Records excerpted from a collection
+---+

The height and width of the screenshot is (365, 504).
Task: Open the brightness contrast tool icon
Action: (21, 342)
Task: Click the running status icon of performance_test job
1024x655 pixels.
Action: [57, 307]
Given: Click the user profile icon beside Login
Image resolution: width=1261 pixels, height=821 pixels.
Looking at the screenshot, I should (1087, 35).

+---+

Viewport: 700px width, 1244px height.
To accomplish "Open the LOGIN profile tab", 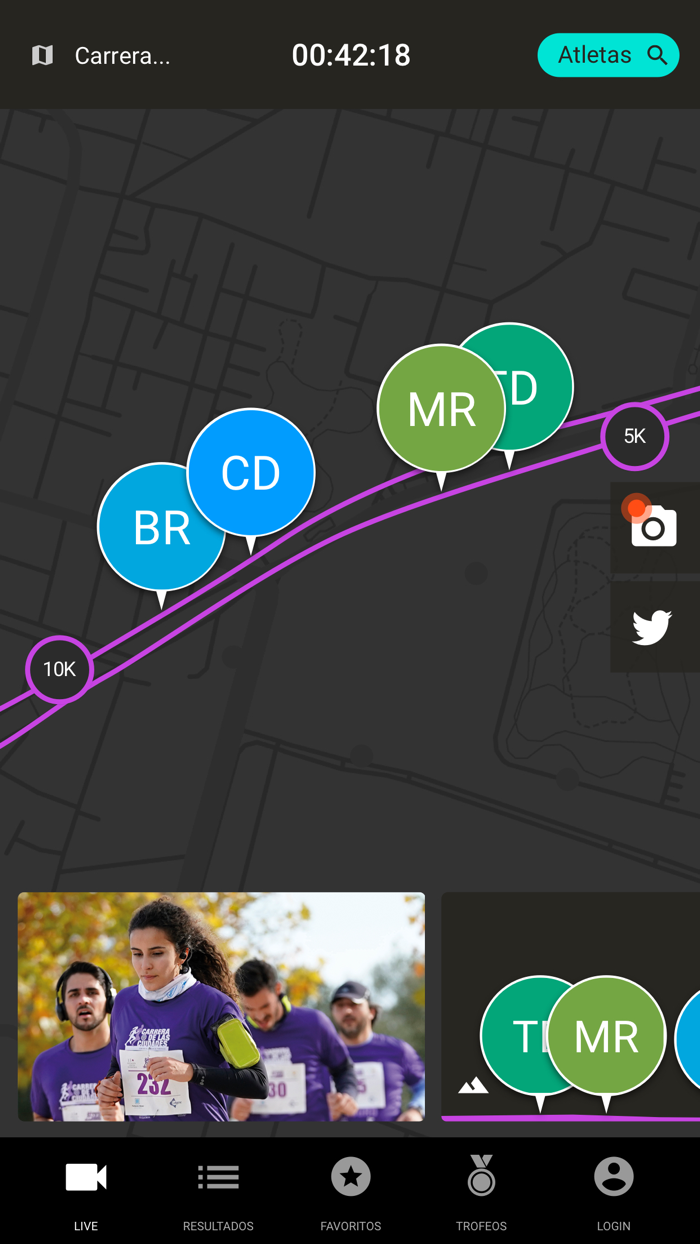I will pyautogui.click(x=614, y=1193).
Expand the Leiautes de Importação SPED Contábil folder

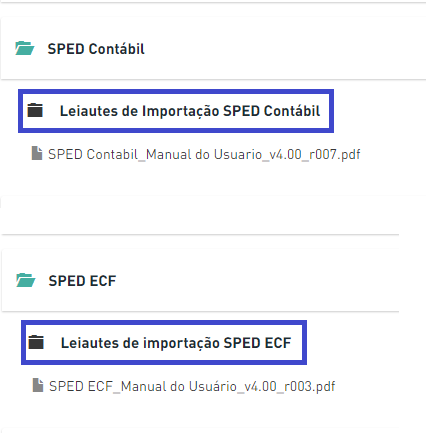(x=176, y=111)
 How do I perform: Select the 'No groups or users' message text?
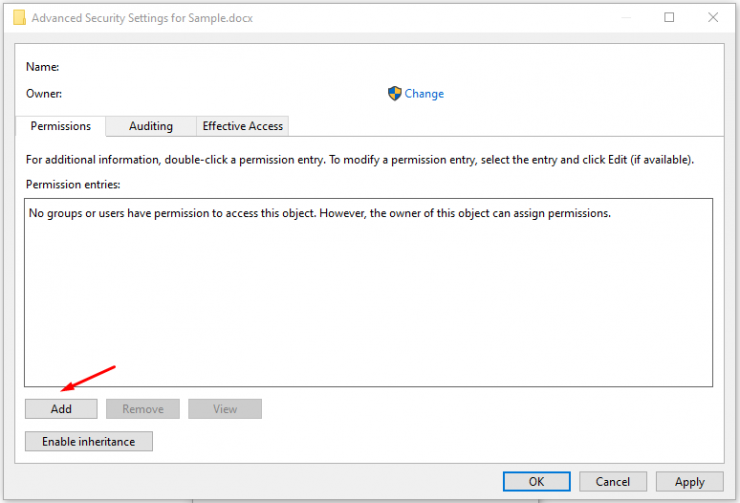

+---+

In the records above, find the line containing "Expand the Leiautes" and the line containing "How do I perform: Select", then give both of them again word for word along with every line between. Omit any pictures.

Expand the Leiautes de Importação SPED Contábil folder

(x=176, y=111)
 How do I perform: Select the 'No groups or users' message text?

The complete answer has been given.